The nation's annual economic impact was estimated at $5 million in 2010. Their tribal casino, Gold River Bingo and Casino, is located north of Anadarko. In August 2012, the Delaware Nation opened Casino Oklahoma located in Hinton, OK.

==Language==
The Delaware peoples historically spoke the Delaware languages (also known as the Lenape languages): Munsee and Unami, two closely related languages of the Eastern Algonquian subgroup of the Algonquian language family.

==History==
The Lenape people comprised three dialectal divisions, which by the end of the 17th century became the basis for the three clans of the Lenape. These divisions were the Monsi (Munsee) or Wolf, the Unami or Turtle, and the Unilactigo or Turkey. Today the clans are known as the Tùkwsit (Wolf Clan), Pùkuwànko (Turtle Clan), and Pële (Turkey Clan). The Delaware Nation is the Pùkuwànko (Turtle Clan).

--- PROVIDED MATERIAL ---

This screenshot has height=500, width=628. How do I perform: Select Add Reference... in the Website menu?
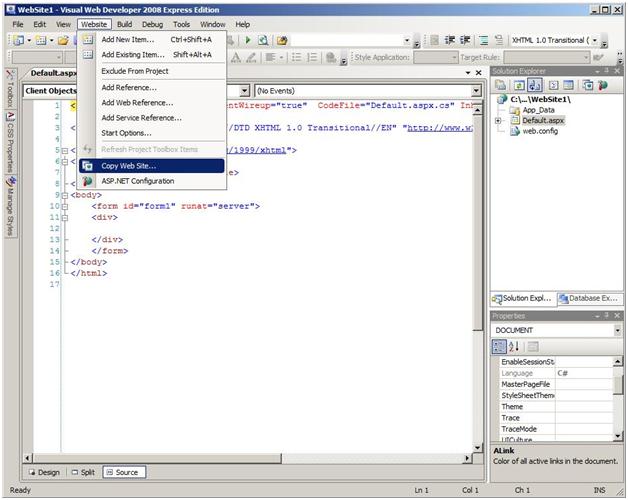[129, 87]
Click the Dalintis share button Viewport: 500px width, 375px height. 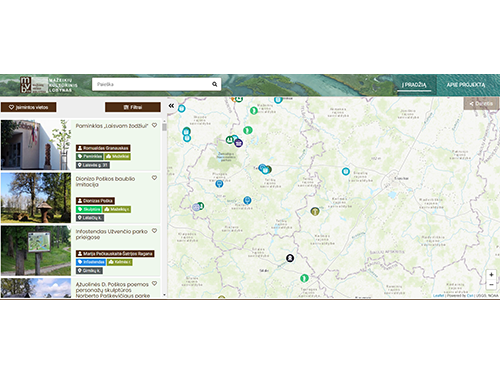[481, 104]
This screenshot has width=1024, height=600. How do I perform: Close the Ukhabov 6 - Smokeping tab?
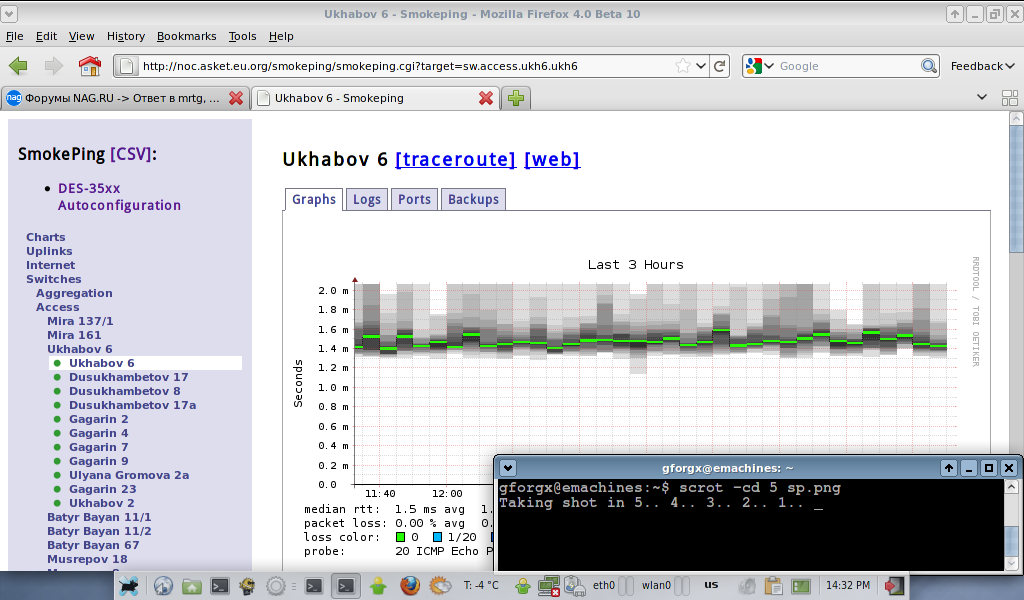pyautogui.click(x=486, y=98)
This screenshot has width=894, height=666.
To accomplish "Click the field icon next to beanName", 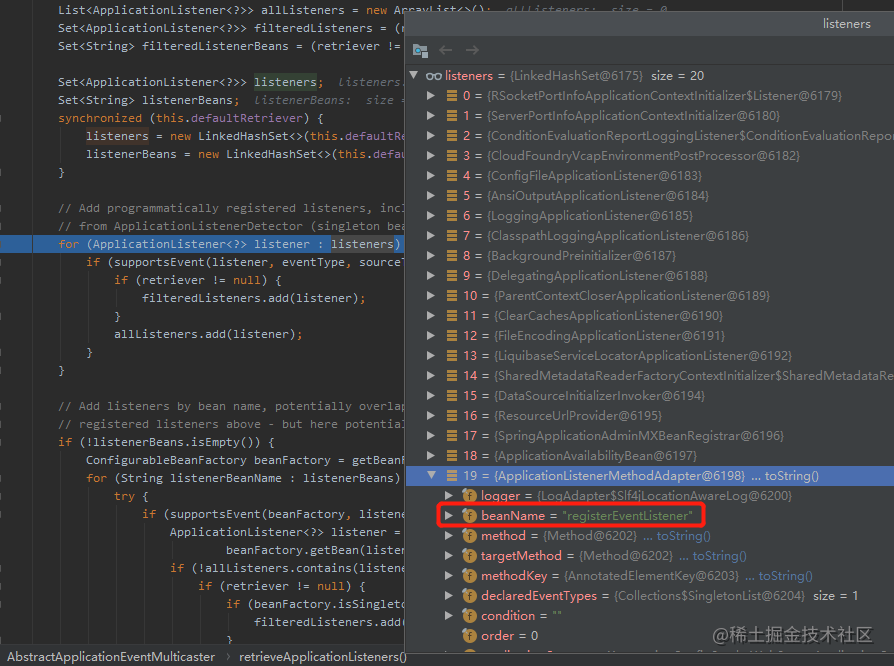I will point(469,515).
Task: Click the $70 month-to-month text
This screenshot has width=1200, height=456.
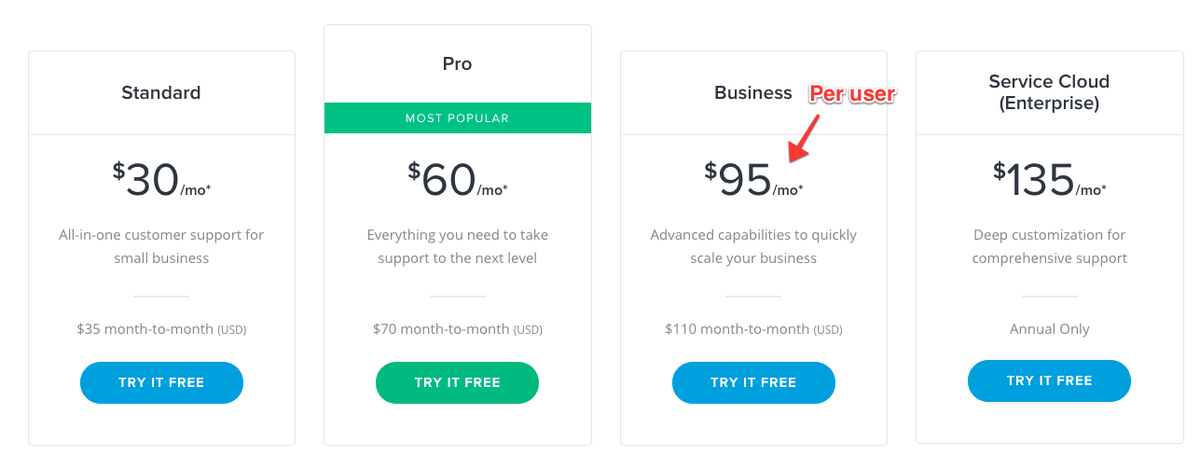Action: [457, 329]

--- REQUIRED ACTION 1 ---
Translate this sentence from the Delaware Nation passage into Spanish: "In August 2012, the Delaware Nation opened Casino Oklahoma located in Hinton, OK."
--- REQUIRED ACTION 2 ---
Please carry on the Delaware Nation passage from its last sentence.

--- ANSWER SECTION 1 ---
En agosto de 2012, la Nación Delaware abrió el Casino Oklahoma, ubicado en Hinton, OK.

--- ANSWER SECTION 2 ---
The Delaware were the second Indian nation to enter into a treaty with the newly formed government of the United States; representatives signed the Treaty of Fort Pitt on September 17, 1778.

The Oklahoma branches date from 1867 with the purchase of land by Delaware from the Cherokee Nation; they made two payments totaling $438,000. A court dispute followed over whether the sale included citizenship rights for the Delaware within the Cherokee Nation. In 1867, the courts ruled that they had only purchased rights to the land for their lifetimes.

The Curtis Act of 1898 dissolved tribal governments and ordered the allotment of tribal lands to individual citizens of tribes. The Lenape fought the act in the courts, but lost. The lands were allotted in 160 acre lots in 1907, with any land left over sold to non-Indians.

The Delaware Nation became federally recognized on July 5, 1958, as the "Delaware Tribe of Western Oklahoma". They ratified their current constitution in 1972. In November 1999, the tribe officially changed its name to the "Delaware Nation".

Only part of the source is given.